On Friday, July 5, 2002, at 08:23 AM, Phillip Mills wrote:

I've been doing OO stuff (non-Objective-C) for at least 10 years and my experience is the same as yours. In fact, I'd come to believe that simple accessors were a symptom of a possible bad design. They often pointed to classes where no one had thought about their role or behavior.

The Cocoa books and examples, however, give me an impression of a different norm. Much of this stuff demonstrates limiting objects' access to their own member variables and using things like...

[self setProp: 3];

...instead of...

prop = 3;

So I, probably along with others, was adapting my practice to what seemed a Cocoa/Objective-C "cultural" thing. If we're being taught to code everything using accessors rather than variable references, it makes sense to automate the simple ones.

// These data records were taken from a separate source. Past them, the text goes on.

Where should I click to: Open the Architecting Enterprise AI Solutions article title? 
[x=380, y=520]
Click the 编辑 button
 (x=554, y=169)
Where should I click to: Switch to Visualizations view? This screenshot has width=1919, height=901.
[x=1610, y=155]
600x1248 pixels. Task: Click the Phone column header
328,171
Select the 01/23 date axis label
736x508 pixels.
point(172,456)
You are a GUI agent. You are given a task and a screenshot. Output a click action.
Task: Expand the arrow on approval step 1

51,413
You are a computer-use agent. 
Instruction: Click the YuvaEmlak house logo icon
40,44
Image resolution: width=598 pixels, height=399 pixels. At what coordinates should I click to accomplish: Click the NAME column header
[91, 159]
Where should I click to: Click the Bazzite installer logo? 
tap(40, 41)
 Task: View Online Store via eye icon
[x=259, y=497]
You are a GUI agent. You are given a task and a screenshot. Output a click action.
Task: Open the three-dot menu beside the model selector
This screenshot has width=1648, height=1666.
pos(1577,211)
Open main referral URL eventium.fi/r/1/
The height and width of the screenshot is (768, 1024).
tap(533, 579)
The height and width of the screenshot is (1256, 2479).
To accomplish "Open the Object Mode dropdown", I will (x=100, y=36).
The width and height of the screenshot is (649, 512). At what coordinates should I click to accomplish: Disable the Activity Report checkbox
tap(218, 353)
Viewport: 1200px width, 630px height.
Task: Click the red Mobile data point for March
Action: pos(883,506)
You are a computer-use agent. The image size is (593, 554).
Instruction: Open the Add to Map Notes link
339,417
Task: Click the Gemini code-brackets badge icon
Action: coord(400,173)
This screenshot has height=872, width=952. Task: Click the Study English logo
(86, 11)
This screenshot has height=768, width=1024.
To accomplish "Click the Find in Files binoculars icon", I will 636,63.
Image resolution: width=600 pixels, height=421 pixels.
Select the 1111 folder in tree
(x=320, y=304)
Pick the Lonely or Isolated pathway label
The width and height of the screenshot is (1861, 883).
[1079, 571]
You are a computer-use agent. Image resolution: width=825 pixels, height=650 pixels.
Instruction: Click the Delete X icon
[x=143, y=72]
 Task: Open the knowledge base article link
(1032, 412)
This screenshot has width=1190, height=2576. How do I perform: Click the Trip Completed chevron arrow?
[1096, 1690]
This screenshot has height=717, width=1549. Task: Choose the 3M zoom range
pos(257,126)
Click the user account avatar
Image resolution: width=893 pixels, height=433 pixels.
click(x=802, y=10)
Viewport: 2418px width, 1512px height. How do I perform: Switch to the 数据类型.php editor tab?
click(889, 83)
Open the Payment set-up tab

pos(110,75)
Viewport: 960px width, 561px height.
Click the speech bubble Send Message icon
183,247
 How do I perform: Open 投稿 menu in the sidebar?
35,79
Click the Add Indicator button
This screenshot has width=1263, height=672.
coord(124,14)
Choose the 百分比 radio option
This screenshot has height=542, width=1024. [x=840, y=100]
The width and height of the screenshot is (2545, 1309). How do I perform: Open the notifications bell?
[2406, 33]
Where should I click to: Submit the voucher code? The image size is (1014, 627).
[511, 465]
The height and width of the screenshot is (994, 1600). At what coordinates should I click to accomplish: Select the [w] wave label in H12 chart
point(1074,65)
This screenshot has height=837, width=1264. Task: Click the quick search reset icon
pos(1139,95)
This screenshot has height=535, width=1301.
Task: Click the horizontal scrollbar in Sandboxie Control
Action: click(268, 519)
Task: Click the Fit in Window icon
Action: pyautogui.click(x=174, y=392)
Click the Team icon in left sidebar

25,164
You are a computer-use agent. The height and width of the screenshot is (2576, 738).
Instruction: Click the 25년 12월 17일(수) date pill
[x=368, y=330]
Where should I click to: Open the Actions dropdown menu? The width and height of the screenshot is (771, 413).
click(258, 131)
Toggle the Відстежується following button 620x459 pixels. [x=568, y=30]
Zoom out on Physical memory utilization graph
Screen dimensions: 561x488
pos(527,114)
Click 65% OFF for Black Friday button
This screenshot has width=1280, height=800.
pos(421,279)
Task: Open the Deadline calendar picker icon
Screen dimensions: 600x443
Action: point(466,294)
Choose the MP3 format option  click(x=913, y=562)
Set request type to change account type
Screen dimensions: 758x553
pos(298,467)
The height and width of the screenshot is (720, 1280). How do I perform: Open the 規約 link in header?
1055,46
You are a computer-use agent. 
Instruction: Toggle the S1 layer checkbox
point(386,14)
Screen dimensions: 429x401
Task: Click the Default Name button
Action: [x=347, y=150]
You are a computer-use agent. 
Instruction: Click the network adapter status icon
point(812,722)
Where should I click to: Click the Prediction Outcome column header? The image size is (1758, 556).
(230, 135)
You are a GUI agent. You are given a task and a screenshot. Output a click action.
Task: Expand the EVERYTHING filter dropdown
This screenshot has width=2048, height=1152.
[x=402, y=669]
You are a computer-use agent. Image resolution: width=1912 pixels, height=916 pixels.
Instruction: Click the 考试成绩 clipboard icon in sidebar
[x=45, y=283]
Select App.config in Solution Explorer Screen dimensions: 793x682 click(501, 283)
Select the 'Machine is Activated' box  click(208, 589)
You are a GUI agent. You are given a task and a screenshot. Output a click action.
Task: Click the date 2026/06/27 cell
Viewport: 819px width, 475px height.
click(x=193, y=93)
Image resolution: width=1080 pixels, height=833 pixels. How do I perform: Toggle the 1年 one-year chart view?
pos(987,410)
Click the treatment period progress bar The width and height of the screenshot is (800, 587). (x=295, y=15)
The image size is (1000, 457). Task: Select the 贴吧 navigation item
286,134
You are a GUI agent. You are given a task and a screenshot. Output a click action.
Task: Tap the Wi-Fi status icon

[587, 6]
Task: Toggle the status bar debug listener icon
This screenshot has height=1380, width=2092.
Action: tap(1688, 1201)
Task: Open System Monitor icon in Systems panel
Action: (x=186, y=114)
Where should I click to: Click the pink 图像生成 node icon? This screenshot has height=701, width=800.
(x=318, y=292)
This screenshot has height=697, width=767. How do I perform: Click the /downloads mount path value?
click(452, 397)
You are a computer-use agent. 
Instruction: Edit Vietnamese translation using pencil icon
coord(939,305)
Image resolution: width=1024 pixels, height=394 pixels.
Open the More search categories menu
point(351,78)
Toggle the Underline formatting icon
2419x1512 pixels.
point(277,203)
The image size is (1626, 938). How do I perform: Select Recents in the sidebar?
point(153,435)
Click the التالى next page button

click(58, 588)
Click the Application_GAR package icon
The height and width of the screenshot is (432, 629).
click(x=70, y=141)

It's more than just cultural. Here are a few reasons:

- To make superclass ivars truly private.

- to reduce the "fragile base class" problem.

- so superclasses can have another level of indirection for their ivars, like this:

void *_privateIvars;

_privateIvars = malloc(sizeof(__MyPrivateIvarStruct));

_privateIvars->window = window.

to eliminate the "fragile base class" problem. (memory alignment guaranteed and no direct access of memory by subclassers).

- To fake out subclasses in thinking that they are using a simple accessor method to get a ivar, when in fact they are using a more general storage technique, such as looking up a key in a dictionary.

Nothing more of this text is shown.